Given the tool's complexity (9 parameters, no output schema, no annotations), the description covers the main purpose, key parameters, return fields, and use cases. It misses some details like the effect of location/domain parameters and pagination, but the schema descriptions handle those. Suitable for most agents.

Complex tools with many parameters or behaviors need more documentation. Simple tools need less. This dimension scales expectations accordingly.

Parameters4/5

Does the description clarify parameter syntax, constraints, interactions, or defaults beyond what the schema provides?

Schema coverage is 100%, baseline 3. The description adds value by explaining how searchType and filter parameters affect the output, and lists return fields, compensating for the lack of output schema. This provides meaningful context beyond the parameter descriptions.

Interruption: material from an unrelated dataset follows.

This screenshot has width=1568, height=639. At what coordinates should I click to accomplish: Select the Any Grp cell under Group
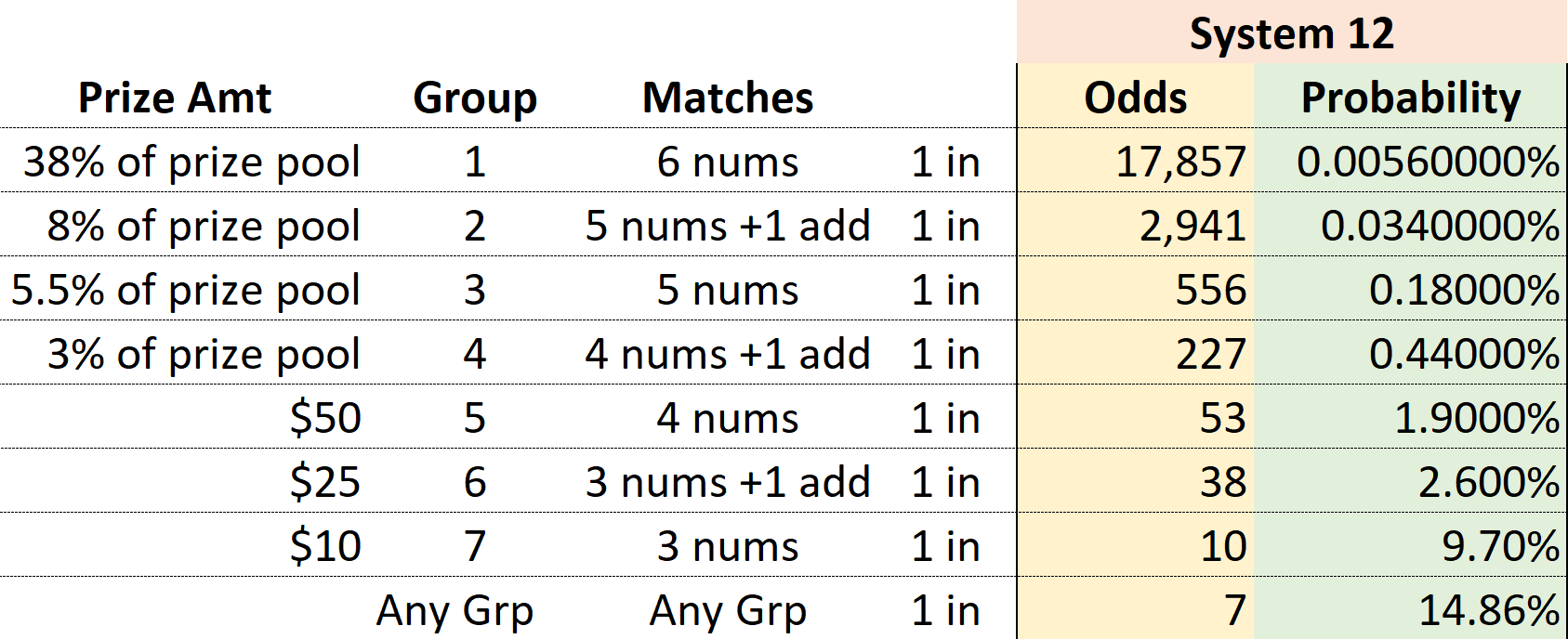pos(455,610)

Input schemas describe structure but not intent. Descriptions should explain non-obvious parameter relationships and valid value ranges.

Purpose5/5

Does the description clearly state what the tool does and how it differs from similar tools?

The description clearly states it pulls detailed product data from Google Shopping by productId, listing specific fields and searchTypes. It distinguishes from sibling tools like shopping search results which are for queries, not specific product info.

Agents choose between tools based on descriptions. A clear purpose with a specific verb and resource helps agents select the right tool.

Usage Guidelines3/5

Does the description explain when to use this tool, when not to, or what alternatives exist?

The description implies use when you have a productId and need detailed product info, but it does not explicitly state when to use it versus alternatives like shopping search or immersive product, nor does it provide when-not-to-use guidance.

Agents often have multiple tools that could apply. Explicit usage guidance like "use X instead of Y when Z" prevents misuse.